[Records from a data source]
● ● ●

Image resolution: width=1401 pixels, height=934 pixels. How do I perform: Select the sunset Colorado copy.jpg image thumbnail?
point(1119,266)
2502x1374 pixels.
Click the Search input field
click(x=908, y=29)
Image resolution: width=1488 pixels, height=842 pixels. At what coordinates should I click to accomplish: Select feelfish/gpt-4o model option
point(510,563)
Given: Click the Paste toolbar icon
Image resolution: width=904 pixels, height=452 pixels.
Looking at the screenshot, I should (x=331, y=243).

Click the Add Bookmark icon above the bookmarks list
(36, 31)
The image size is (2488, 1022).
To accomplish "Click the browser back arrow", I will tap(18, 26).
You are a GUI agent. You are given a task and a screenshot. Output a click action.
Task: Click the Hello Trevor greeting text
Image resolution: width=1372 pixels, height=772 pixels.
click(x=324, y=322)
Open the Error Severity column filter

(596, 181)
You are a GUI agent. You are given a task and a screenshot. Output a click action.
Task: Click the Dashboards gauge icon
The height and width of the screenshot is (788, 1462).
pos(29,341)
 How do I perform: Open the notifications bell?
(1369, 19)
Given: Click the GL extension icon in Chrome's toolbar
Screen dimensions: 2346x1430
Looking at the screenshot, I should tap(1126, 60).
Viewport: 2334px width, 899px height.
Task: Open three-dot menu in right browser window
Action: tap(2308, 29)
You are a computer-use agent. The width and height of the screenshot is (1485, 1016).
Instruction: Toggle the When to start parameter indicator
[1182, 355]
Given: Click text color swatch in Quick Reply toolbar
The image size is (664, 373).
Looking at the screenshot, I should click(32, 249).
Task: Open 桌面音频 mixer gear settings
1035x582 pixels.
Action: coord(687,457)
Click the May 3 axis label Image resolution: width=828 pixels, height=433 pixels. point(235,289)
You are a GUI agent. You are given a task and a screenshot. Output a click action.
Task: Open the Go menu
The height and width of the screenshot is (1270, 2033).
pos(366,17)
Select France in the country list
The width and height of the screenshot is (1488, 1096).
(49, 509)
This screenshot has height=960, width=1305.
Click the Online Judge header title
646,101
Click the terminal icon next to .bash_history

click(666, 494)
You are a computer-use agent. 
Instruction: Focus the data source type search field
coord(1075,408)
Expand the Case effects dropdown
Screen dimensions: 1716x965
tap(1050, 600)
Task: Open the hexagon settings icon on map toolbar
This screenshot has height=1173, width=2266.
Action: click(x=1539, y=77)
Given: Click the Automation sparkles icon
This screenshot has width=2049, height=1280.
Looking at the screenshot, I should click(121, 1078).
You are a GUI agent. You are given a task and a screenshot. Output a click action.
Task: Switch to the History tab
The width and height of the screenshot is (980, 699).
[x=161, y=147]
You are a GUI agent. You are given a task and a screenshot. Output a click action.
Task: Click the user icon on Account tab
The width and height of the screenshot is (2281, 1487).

● ● ●

## Work instructions
Extract each record, keeping it identical to the original.

## Answer
Image resolution: width=1401 pixels, height=934 pixels. How do I perform: Select the sunset Colorado copy.jpg image thumbnail?
point(1119,266)
2502x1374 pixels.
Click the Search input field
click(x=908, y=29)
Image resolution: width=1488 pixels, height=842 pixels. At what coordinates should I click to accomplish: Select feelfish/gpt-4o model option
point(510,563)
Given: Click the Paste toolbar icon
Image resolution: width=904 pixels, height=452 pixels.
Looking at the screenshot, I should (x=331, y=243).

Click the Add Bookmark icon above the bookmarks list
(36, 31)
The image size is (2488, 1022).
To accomplish "Click the browser back arrow", I will tap(18, 26).
You are a GUI agent. You are given a task and a screenshot. Output a click action.
Task: Click the Hello Trevor greeting text
Image resolution: width=1372 pixels, height=772 pixels.
click(x=324, y=322)
Open the Error Severity column filter

(596, 181)
You are a GUI agent. You are given a task and a screenshot. Output a click action.
Task: Click the Dashboards gauge icon
The height and width of the screenshot is (788, 1462).
pos(29,341)
 How do I perform: Open the notifications bell?
(1369, 19)
Given: Click the GL extension icon in Chrome's toolbar
Screen dimensions: 2346x1430
Looking at the screenshot, I should tap(1126, 60).
Viewport: 2334px width, 899px height.
Task: Open three-dot menu in right browser window
Action: tap(2308, 29)
You are a computer-use agent. The width and height of the screenshot is (1485, 1016).
Instruction: Toggle the When to start parameter indicator
[1182, 355]
Given: Click text color swatch in Quick Reply toolbar
The image size is (664, 373).
Looking at the screenshot, I should click(32, 249).
Task: Open 桌面音频 mixer gear settings
1035x582 pixels.
Action: coord(687,457)
Click the May 3 axis label Image resolution: width=828 pixels, height=433 pixels. point(235,289)
You are a GUI agent. You are given a task and a screenshot. Output a click action.
Task: Open the Go menu
The height and width of the screenshot is (1270, 2033).
pos(366,17)
Select France in the country list
The width and height of the screenshot is (1488, 1096).
(49, 509)
This screenshot has height=960, width=1305.
Click the Online Judge header title
646,101
Click the terminal icon next to .bash_history

click(666, 494)
You are a computer-use agent. 
Instruction: Focus the data source type search field
coord(1075,408)
Expand the Case effects dropdown
Screen dimensions: 1716x965
tap(1050, 600)
Task: Open the hexagon settings icon on map toolbar
This screenshot has height=1173, width=2266.
Action: click(x=1539, y=77)
Given: Click the Automation sparkles icon
This screenshot has width=2049, height=1280.
Looking at the screenshot, I should click(121, 1078).
You are a GUI agent. You are given a task and a screenshot. Output a click action.
Task: Switch to the History tab
The width and height of the screenshot is (980, 699).
[x=161, y=147]
You are a GUI agent. You are given a task and a screenshot. Output a click action.
Task: Click the user icon on Account tab
The width and height of the screenshot is (2281, 1487).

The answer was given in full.